▸ **Extracted records**
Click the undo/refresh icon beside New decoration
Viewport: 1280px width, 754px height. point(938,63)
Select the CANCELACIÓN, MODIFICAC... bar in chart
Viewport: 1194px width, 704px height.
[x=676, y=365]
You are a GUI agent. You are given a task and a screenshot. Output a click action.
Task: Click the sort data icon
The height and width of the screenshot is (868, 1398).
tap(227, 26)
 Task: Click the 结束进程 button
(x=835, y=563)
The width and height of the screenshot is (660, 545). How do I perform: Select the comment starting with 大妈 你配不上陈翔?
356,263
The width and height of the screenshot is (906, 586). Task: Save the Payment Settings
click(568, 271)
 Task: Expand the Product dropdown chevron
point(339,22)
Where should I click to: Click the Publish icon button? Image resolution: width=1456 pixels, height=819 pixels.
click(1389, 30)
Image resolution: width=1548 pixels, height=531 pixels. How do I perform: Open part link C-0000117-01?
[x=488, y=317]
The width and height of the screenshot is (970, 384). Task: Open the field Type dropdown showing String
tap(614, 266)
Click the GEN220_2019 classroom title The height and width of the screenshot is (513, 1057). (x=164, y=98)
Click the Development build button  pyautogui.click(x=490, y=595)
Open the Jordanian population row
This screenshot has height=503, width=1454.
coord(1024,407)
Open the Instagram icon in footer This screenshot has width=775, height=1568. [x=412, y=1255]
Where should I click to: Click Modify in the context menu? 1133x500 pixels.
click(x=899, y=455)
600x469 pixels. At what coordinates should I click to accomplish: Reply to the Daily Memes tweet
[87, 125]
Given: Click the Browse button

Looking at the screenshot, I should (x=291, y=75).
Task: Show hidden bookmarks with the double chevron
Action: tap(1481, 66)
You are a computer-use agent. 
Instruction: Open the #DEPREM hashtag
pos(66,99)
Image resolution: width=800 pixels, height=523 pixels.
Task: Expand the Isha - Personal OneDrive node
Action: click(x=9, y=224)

▸ **TASK**
The answer must be an exact transcription of every record above.

▸ **RESULT OF THIS TASK**
Click the undo/refresh icon beside New decoration
Viewport: 1280px width, 754px height. point(938,63)
Select the CANCELACIÓN, MODIFICAC... bar in chart
Viewport: 1194px width, 704px height.
[x=676, y=365]
You are a GUI agent. You are given a task and a screenshot. Output a click action.
Task: Click the sort data icon
The height and width of the screenshot is (868, 1398).
tap(227, 26)
 Task: Click the 结束进程 button
(x=835, y=563)
The width and height of the screenshot is (660, 545). How do I perform: Select the comment starting with 大妈 你配不上陈翔?
356,263
The width and height of the screenshot is (906, 586). Task: Save the Payment Settings
click(568, 271)
 Task: Expand the Product dropdown chevron
point(339,22)
Where should I click to: Click the Publish icon button? Image resolution: width=1456 pixels, height=819 pixels.
click(1389, 30)
Image resolution: width=1548 pixels, height=531 pixels. How do I perform: Open part link C-0000117-01?
[x=488, y=317]
The width and height of the screenshot is (970, 384). Task: Open the field Type dropdown showing String
tap(614, 266)
Click the GEN220_2019 classroom title The height and width of the screenshot is (513, 1057). (x=164, y=98)
Click the Development build button  pyautogui.click(x=490, y=595)
Open the Jordanian population row
This screenshot has height=503, width=1454.
coord(1024,407)
Open the Instagram icon in footer This screenshot has width=775, height=1568. [x=412, y=1255]
Where should I click to: Click Modify in the context menu? 1133x500 pixels.
click(x=899, y=455)
600x469 pixels. At what coordinates should I click to accomplish: Reply to the Daily Memes tweet
[87, 125]
Given: Click the Browse button

Looking at the screenshot, I should (x=291, y=75).
Task: Show hidden bookmarks with the double chevron
Action: tap(1481, 66)
You are a computer-use agent. 
Instruction: Open the #DEPREM hashtag
pos(66,99)
Image resolution: width=800 pixels, height=523 pixels.
Task: Expand the Isha - Personal OneDrive node
Action: click(x=9, y=224)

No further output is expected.